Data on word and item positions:
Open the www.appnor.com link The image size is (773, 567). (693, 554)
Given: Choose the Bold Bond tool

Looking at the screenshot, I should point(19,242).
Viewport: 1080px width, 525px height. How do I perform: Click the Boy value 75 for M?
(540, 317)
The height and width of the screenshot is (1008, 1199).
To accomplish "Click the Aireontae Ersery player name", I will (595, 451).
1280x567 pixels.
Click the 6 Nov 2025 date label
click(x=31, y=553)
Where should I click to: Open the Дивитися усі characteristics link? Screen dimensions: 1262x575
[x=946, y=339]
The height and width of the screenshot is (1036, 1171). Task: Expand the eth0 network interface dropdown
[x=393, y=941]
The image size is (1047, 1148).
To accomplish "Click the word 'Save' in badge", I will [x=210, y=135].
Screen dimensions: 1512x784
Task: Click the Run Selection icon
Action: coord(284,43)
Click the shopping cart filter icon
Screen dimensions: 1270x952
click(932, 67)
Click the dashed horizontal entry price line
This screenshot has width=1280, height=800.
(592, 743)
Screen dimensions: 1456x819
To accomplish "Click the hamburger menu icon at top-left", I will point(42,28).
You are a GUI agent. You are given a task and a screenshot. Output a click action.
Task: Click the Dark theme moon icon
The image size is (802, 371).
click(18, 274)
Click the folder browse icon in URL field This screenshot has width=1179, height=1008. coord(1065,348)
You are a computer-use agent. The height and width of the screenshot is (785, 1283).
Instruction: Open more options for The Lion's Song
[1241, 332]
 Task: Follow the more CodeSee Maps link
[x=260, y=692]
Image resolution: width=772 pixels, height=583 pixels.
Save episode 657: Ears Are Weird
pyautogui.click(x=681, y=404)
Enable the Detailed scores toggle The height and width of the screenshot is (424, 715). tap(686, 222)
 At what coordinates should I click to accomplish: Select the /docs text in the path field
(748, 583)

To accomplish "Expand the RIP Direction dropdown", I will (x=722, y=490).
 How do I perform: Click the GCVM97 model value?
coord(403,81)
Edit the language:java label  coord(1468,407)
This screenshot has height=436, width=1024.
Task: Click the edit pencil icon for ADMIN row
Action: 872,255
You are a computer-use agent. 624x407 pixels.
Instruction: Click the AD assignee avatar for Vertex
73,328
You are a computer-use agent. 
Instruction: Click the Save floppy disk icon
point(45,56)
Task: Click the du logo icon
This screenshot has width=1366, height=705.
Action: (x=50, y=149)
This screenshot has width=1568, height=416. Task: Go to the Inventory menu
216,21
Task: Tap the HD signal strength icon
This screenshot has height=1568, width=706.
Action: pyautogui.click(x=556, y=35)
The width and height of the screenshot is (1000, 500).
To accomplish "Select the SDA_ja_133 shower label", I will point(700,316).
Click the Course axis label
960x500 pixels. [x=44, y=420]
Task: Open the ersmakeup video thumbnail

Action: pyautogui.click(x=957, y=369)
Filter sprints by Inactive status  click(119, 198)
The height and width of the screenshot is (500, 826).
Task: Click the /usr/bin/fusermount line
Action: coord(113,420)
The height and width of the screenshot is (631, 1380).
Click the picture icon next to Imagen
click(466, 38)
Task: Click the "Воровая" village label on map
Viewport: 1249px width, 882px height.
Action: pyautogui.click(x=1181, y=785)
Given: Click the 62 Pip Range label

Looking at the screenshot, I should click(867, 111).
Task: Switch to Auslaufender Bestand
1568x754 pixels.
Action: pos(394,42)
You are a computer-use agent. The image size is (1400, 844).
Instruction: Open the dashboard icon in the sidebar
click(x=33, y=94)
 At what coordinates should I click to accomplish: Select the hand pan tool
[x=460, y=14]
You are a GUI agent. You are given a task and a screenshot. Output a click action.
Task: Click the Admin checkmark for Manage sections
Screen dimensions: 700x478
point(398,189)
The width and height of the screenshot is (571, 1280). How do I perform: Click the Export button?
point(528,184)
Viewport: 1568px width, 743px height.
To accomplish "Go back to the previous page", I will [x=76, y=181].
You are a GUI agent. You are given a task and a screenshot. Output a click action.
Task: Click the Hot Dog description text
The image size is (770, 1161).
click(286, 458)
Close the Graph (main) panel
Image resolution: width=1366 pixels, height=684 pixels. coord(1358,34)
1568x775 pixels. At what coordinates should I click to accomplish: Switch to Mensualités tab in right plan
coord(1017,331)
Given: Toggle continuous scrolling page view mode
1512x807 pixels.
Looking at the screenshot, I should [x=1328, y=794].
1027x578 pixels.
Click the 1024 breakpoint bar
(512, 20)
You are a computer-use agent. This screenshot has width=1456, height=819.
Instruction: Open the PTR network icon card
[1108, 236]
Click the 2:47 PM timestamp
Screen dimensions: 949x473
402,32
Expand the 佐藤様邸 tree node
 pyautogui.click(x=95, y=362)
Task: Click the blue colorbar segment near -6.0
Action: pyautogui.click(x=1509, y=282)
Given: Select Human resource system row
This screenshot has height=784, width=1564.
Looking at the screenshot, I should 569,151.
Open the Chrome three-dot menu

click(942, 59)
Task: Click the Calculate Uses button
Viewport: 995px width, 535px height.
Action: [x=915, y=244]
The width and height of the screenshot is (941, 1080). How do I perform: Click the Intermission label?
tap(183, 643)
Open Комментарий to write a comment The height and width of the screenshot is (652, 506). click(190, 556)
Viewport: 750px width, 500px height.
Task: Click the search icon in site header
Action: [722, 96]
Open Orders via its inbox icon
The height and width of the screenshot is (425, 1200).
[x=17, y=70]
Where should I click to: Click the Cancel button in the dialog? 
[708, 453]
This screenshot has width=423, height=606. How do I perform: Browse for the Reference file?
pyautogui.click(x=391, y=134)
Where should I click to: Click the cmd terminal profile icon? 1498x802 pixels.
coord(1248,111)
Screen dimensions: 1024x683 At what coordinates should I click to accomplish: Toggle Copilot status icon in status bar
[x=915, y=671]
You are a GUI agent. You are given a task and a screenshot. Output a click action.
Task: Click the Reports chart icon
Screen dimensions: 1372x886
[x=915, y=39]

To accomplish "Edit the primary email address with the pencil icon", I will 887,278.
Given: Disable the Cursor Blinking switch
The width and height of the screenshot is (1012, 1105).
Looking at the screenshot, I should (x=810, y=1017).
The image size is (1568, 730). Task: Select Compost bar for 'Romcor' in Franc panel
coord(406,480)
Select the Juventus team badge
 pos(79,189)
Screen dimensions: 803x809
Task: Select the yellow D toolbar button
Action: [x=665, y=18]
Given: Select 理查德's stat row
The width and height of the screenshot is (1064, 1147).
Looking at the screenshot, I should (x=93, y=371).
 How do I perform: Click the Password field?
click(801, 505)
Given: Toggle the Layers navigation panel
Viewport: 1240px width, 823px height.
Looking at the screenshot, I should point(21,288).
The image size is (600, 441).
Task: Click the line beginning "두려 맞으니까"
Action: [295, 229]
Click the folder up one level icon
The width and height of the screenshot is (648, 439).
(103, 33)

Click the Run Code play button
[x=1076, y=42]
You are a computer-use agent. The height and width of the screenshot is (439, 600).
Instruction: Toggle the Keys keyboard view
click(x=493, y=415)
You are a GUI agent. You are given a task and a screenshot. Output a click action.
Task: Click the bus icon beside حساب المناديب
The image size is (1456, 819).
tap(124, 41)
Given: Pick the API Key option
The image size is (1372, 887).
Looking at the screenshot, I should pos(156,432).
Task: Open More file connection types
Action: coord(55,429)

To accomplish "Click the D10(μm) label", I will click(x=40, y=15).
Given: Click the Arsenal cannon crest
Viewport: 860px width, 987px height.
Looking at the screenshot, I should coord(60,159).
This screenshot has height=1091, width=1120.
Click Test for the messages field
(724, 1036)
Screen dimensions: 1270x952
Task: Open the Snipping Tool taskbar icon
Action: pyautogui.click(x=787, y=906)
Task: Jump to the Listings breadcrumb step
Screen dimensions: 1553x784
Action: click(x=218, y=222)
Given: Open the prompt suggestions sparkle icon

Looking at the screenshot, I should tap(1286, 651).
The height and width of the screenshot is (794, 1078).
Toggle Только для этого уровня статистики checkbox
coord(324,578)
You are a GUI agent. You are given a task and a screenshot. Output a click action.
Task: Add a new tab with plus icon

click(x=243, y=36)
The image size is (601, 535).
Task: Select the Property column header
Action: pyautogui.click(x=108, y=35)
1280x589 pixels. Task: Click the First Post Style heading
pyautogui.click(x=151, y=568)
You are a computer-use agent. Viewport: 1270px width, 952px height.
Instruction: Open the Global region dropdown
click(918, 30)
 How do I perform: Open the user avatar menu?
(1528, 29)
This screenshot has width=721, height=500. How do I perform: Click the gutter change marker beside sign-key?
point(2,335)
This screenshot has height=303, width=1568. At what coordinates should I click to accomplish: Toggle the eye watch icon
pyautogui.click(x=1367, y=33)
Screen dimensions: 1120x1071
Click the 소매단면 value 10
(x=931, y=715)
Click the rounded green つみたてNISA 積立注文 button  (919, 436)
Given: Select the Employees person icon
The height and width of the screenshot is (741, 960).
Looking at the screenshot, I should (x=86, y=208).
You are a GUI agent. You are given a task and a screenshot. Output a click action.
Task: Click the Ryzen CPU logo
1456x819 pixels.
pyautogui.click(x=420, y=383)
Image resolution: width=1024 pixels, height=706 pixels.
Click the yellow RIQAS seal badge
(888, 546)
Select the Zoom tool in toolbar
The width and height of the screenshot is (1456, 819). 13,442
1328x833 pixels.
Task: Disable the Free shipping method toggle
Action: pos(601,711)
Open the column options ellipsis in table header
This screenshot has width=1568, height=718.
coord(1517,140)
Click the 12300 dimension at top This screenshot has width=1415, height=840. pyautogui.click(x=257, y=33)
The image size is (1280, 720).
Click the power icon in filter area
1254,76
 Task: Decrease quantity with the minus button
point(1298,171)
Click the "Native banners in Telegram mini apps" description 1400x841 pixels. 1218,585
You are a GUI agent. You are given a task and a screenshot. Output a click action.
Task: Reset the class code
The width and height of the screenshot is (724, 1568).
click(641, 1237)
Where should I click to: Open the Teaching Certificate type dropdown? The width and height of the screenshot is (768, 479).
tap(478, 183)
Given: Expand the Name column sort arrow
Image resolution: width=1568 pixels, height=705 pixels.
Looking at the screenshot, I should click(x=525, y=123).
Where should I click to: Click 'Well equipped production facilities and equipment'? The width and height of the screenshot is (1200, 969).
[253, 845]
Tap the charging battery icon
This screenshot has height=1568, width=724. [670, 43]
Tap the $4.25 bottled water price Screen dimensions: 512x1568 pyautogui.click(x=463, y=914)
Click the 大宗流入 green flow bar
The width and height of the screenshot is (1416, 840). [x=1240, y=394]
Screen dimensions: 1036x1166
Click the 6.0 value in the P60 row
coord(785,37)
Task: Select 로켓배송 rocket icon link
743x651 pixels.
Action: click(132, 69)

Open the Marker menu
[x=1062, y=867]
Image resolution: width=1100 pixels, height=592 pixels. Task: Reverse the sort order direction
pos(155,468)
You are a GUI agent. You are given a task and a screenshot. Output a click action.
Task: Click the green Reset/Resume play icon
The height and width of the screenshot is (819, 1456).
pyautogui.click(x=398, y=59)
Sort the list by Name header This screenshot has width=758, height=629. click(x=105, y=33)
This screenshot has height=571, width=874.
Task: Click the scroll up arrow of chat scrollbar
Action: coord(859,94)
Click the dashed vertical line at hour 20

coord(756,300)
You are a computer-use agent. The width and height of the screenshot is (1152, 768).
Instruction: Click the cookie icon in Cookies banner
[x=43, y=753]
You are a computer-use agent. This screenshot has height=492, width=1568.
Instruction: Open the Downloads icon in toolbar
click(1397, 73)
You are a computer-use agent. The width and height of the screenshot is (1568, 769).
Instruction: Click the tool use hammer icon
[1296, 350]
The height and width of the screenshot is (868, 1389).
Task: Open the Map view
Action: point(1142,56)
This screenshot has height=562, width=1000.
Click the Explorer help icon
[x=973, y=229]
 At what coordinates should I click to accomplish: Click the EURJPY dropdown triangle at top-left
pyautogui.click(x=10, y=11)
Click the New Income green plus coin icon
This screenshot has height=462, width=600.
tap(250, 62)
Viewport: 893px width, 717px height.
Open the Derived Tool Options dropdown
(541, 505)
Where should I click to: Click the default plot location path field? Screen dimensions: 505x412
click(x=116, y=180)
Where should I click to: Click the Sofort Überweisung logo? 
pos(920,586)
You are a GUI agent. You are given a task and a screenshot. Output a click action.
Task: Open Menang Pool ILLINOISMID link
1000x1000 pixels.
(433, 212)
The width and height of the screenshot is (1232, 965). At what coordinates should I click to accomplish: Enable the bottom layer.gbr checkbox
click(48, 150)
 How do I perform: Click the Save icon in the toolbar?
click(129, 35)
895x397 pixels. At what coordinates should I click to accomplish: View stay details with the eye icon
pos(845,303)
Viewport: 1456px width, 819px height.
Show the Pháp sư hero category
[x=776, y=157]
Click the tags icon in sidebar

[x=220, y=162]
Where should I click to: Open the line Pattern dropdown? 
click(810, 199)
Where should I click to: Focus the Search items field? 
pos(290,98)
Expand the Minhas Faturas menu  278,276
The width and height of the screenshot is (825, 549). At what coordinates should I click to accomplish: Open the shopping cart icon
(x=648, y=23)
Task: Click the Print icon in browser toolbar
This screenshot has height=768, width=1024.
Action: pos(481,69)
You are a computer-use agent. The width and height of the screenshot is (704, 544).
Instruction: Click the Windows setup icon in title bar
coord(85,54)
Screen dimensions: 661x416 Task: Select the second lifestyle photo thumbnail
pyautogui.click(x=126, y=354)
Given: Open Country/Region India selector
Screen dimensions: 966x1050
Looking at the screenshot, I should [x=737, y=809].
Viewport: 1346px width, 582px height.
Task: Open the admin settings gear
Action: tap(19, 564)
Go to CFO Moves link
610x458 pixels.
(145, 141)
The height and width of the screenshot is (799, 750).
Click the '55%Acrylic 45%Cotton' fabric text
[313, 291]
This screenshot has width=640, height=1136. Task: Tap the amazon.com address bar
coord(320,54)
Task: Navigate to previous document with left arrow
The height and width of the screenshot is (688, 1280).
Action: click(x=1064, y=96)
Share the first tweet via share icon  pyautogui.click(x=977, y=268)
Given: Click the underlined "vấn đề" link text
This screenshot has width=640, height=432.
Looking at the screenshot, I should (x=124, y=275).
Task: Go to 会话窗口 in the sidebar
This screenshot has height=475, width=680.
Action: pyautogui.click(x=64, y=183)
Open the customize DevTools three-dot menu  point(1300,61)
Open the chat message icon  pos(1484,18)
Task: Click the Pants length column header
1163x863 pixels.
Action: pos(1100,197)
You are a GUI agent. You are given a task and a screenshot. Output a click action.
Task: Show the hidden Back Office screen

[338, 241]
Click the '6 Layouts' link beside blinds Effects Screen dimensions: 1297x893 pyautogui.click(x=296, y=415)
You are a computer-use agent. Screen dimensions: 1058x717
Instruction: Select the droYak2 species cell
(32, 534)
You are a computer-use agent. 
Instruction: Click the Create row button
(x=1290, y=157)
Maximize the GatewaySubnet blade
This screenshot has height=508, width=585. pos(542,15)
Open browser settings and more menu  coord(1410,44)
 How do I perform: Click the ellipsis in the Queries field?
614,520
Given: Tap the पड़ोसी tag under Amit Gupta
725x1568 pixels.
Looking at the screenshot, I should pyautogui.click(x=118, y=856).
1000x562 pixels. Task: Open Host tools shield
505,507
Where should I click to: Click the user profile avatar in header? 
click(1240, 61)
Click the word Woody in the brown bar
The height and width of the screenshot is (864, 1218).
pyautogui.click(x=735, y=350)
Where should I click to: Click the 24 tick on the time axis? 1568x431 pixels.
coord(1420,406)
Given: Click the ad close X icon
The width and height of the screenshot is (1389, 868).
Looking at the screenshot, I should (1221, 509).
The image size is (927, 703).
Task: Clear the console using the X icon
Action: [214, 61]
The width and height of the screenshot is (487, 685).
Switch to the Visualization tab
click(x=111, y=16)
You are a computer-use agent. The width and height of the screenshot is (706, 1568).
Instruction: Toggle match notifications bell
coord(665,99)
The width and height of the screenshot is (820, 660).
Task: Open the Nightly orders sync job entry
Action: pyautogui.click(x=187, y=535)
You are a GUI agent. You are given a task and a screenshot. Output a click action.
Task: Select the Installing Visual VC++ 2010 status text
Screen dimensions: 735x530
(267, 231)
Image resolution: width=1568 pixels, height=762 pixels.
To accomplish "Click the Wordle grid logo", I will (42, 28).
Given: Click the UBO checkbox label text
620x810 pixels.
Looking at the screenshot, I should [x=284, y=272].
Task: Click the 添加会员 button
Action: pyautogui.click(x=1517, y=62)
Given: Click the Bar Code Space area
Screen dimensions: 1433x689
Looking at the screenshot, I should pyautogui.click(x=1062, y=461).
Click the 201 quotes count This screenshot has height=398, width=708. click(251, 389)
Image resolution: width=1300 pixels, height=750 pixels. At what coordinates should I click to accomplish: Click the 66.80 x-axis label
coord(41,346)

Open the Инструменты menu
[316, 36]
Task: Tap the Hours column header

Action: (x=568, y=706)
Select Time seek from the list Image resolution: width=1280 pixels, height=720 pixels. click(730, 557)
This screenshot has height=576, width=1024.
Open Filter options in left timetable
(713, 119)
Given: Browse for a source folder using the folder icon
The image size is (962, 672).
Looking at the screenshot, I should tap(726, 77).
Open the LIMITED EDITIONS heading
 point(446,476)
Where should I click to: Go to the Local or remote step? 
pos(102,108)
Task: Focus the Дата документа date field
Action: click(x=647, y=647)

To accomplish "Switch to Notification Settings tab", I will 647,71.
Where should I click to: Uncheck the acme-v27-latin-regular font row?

Your objective: Can you rewrite the data from the line that contains "You are a computer-use agent. The image" through the line that contains "[x=460, y=14]", keeping every line but increasing each coordinate by 46?

Exercise response:
You are a computer-use agent. The image size is (1400, 844).
Instruction: Open the dashboard icon in the sidebar
click(x=79, y=140)
 At what coordinates should I click to accomplish: Select the hand pan tool
[x=506, y=60]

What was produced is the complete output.